Article:

From the the measured surface topography (line scans) \(z=h(x)\) we calculated the one-dimensional (1D) surface roughness power spectra defined by

$$\begin{aligned} C_\mathrm{1D} (q) = {1\over 2 \pi } \int _{-\infty }^\infty dx \ \langle h(x) h(0) \rangle e^{i q x} \end{aligned}$$

(1)

where \(\langle .. \rangle\) stands for ensemble averaging. In the results we show below, we have averaged the powerspectra (and height probability distribution) over several (typically 6) different line scans performed in different directions.

For surfaces with isotropic roughness the 2D power spectrum C(q) can be obtained directly from \(C_\mathrm{1D} (q)\) as described elsewhere [37, 38]. For randomly rough surfaces, all the (ensemble averaged) information about the surface is contained in the power spectrum C(q). For this reason the only information about the surface roughness which enter in contact mechanics theories (with or without adhesion) is the function C(q). Thus, the (ensemble averaged) area of real contact, the interfacial stress distribution and the distribution of interfacial separations, are all determined by C(q) [17, 18]. Note that, the moments of the power spectrum determines the often quoted standard quantities, which are output of most stylus instruments. Thus, for example, the mean-square (ms) roughness amplitude \(\langle h^2 \rangle\) and the ms slope \(\langle (dh/dx)^2\rangle\) are given by

$$\begin{aligned} \langle h^2 \rangle = 2 \int _0^\infty dq \ C_\mathrm{1D}(q), \end{aligned}$$

and

$$\begin{aligned} \langle (dh/dx)^2 \rangle = 2 \int _0^\infty dq \ q^2 C_\mathrm{1D}(q), \end{aligned}$$

respectively.

Since the surface topography was measured only along line scans \(z=h(x)\), for the numerical contact mechanics simulations (see Sect. 4) we produced randomly rough surfaces using the random-phase-method described in Appendix D in Ref. [39]. For generating these surfaces we used the 2D surface roughness power spectra obtained as described above.

3 Experimental Results

We have performed indentation experiments for three different nominally flat aluminum surfaces, one polished and two sandblasted. Before performing the indentation experiments we measured the surface topography \(z=h(x)\) along several \(10 \ \mathrm{mm}\) long tracks, from which we have calculated the 1D surface roughness power spectra using (1).

Figure 1 shows the surface roughness power spectra as a function of the wavenumber (log-log scale) for the sandblasted and polished aluminum surfaces. The root-mean-square (rms) roughness amplitude of the three surfaces are \(h_\mathrm{rms} = 15.8\), 5.8 and 0.3 μm, and the corresponding rms slopes are 0.42, 0.45 and 0.04, respectively. The surfaces have nearly vanishing skewness (\(-0.02\), 0.13 and \(-0.05\)), and the kurtosis (2.7, 2.9 and 3.1) is close to 3 for all the surfaces, as expected for randomly rough surfaces with a Gaussian height probability distribution.

Provided data:
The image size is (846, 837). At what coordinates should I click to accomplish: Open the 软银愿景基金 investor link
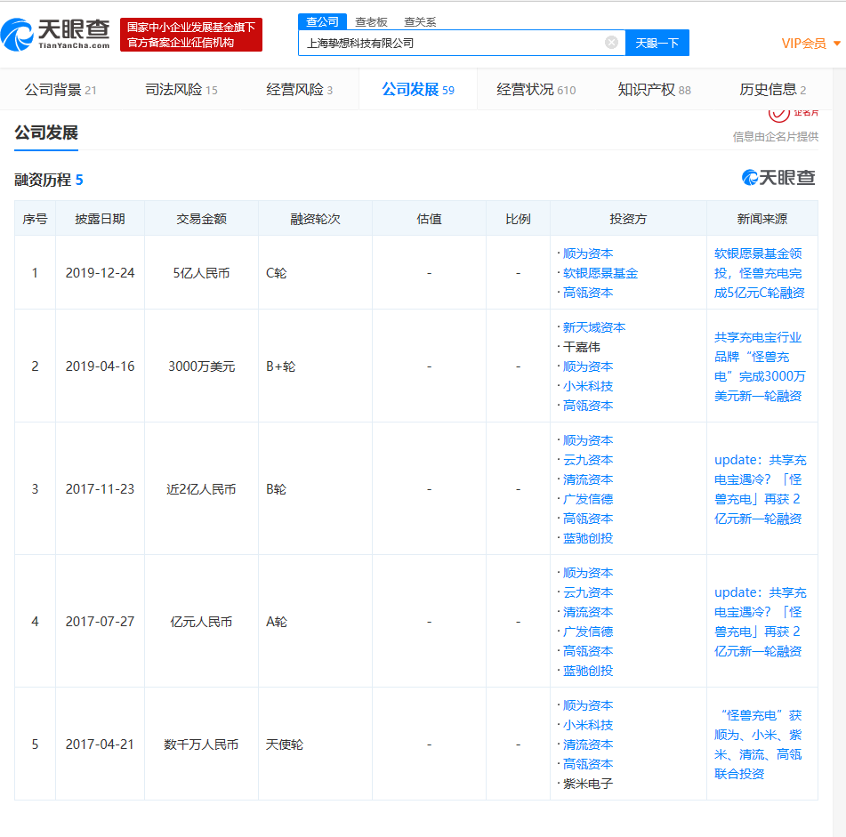click(x=600, y=272)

Work to do:
1. Write out the surface roughness text above, everything from "Since the surface" down to "spectra using (1).", without changing a word.
2. Pick up the surface roughness text above, not the listing, at the point where it stops and carry it forward.

Final results:
1.
Since the surface topography was measured only along line scans \(z=h(x)\), for the numerical contact mechanics simulations (see Sect. 4) we produced randomly rough surfaces using the random-phase-method described in Appendix D in Ref. [39]. For generating these surfaces we used the 2D surface roughness power spectra obtained as described above.

3 Experimental Results

We have performed indentation experiments for three different nominally flat aluminum surfaces, one polished and two sandblasted. Before performing the indentation experiments we measured the surface topography \(z=h(x)\) along several \(10 \ \mathrm{mm}\) long tracks, from which we have calculated the 1D surface roughness power spectra using (1).

2.
Fig. 1

The surface roughness power spectrum as a function of the wavenumber (log–log scale) for two sandblasted aluminum surfaces and one polished aluminum surface. The root-mean-square (rms) roughness amplitude of the three surfaces are \(h_\mathrm{rms} = 15.8\), 5.8 and 0.3 μm. The corresponding rms slopes are 0.42, 0.45 and 0.04, respectively. The surfaces have nearly vanishing skewness and the kurtosis is close to 3 for all the surfaces

The aluminum surfaces where indented by steel, ceramic and glass balls. The height profiles of all the ball surfaces (after removing the macroscopic curvature) are shown in Fig. 2. Removing the slope and curvature of the shown height profile segments result in rms-roughness values of 92, 44 and \(17 \ {\mathrm{nm}}\) for the steel, ceramic and glass balls.

Fig. 2

The height profile of the steel (black), ceramic (red) and glass (blue) balls. Removing the slope and curvature of the shown height profile segments result in rms-roughness values of 92, 44 and \(17 \ \mathrm{nm}\) for the steel, ceramic and glass balls (Color figure online)

The sandblasted surface 1 was squeezed against the steel ball, and the sandblasted surface 2 and the polished surface was squeezed against the ceramic ball and the silica glass ball, in all cases with the normal force \(40 \ \mathrm{kN}\) for 1 min.

Figure 3 shows the surface roughness height profile h(x) of the sandblasted aluminum surface 1 after squeezing it against the steel ball. The spherical cup indentation has nearly the same radius of curvature as the steel ball, and with the indentation diameter \(\approx 0.8 \ \mathrm{cm}\). Also shown in the figure is a line scan from inside the indentation, before and after removing the macroscopic curvature. Note that the high asperities have flat upper surfaces because of plastic flow, while the roughness in the big valleys appears to be left almost unchanged. This is very different from what we observed in Ref. [40] for glassy polymers, in particular polyethylene, where during plastic deformation, the material moved effectively from the top of asperities to the nearby valley, resulting in long wavelength roughness which appeared the same as on the original (undeformed) surface but with smaller amplitude. We attributed this to difference in the stress–strain curves and work-hardening. The aluminum surface is most likely already work-hardened by the production procedure, but we also did experiments on an aluminum block which was first sandblasted and then annealed at T = 500 °C for 2 h; this surface showed similar plastically deformed roughness after indentation as the not annealed aluminum block.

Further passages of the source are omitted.